■ **Supplied passage**:
====================
Finally, we evaluate the computational performance (i.e., efficiency) of the methodologies by measuring sensor fusion and planning times.

4.2.2 Receding horizon multi-camera geometric and semantic NBV planning

We first analyzed the influence of different camera setups influence in the trade-off between reconstruction accuracy, planning, and run-time performance. For the number of cameras, we considered M ∈ {1; 3; 5}, placed on the front (1), sides (3), back, and bottom (5).

The map resolution was set to δ = 0.4m to cope with the task requirements. The assessed map information was considered within the bounds of the motion and planning workspace. We compare the performance of our method to the state-of-the-art NBV planning approach of Bircher et al. (2016).

Figure 6 shows a mapping process until full reconstruction. Figure 7 demonstrates the advantages of utilizing multiple cameras placed around the UAV. For this particular scenario, on average, the use of multiple cameras not only improves coverage quality but also time to full coverage. Full environment mapping is achieved with around 1,600 iterations. As can be seen in Table 4 our semantically informed planning method gathers more information per iteration step, than the semantically agnostic method of Bircher et al. (2016). Also, in qualitative terms, the use of cleverly placed multiple cameras, reduce the number of holes in the map and increases the surface area before full battery depletion.

FIGURE 6

FIGURE 6

Example reconstruction evolution over NBV planning steps with our method. Octomap colored according to most height (A) and most likely semantics (B).

FIGURE 7

FIGURE 7

Mapping occupancy performance temporal evolution of our NBV planning in simulation. Each iteration includes planning, act, and sensing acquisition and fusion in the volumetric-semantic grid. (A) Per-method, (B) Per-class, (C) Per-camera.

TABLE 4

M = 1 M = 3 M = 5
Bircher et al. (2016) 15.2 34.5 72.19
Ours (geometric only) 23.9 39.5 82.2
Ours (geometric + semantics) 16.6 45.8 81.08

Average information gain per iteration step.

For evaluating the advantages of incorporating semantics we considered two distributions for the class weights

An unbiased uniform oneto impose a purely geometric-driven exploration task, uninformed to semantics, and a biased one to bias exploration towards structures belonging to vessels

As seen in Table 5 biasing exploration towards specific object classes improves task performance in terms of the mapping accuracy for the class of interest (i.e., vessel). Figure 7B shows resulting reconstructions in the simulated shipyard scenario.
====================
■ **Raw data**:
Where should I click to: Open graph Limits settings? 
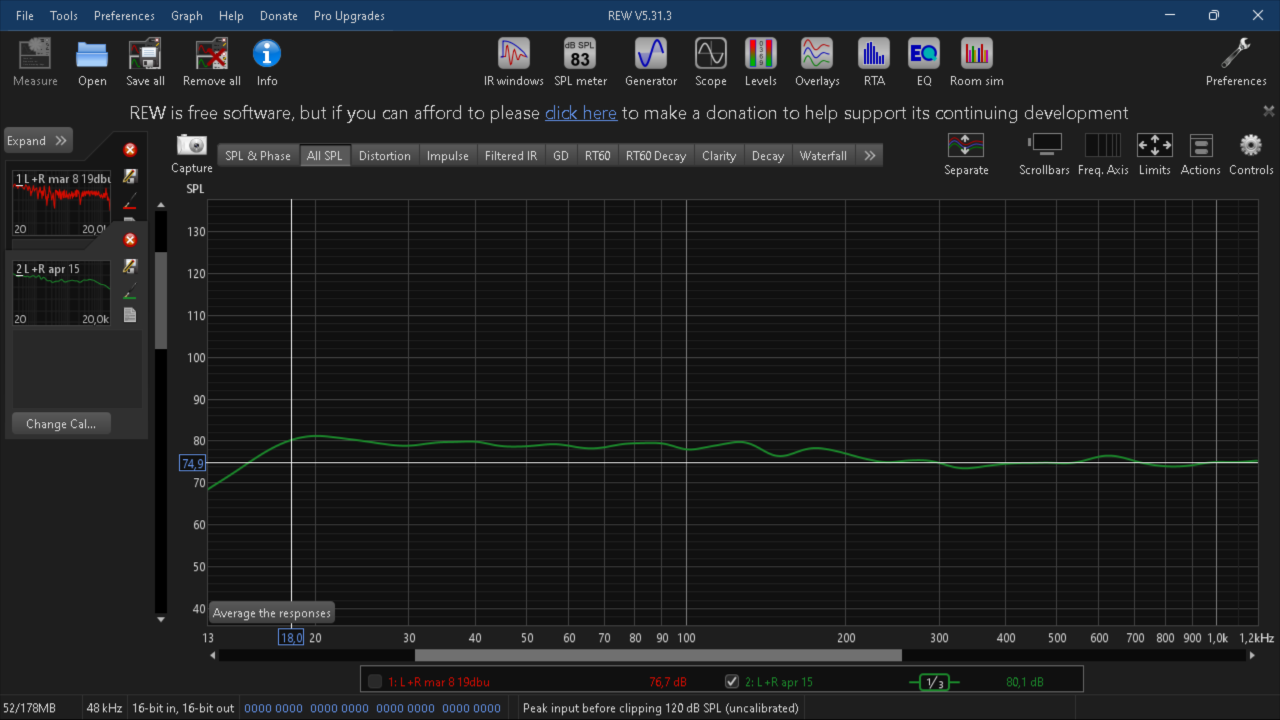1154,155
====================
■ **List of tasks**:
a: Translate into Spanish this sentence from the multi-camera planning excerpt: "Full environment mapping is achieved with around 1,600 iterations."
b: Please answer these questions from the multi-camera planning excerpt:
(i) To what value was the map resolution δ set?
(ii) Which numbers of cameras M were considered?
(iii) In Table 4, what average information gain per iteration step is listed for Bircher et al. (2016) with M = 5?

■ **Response list**:
a: El mapeo completo del entorno se logra con alrededor de 1.600 iteraciones.

b:
(i) 0.4 m
(ii) 1, 3 and 5
(iii) 72.19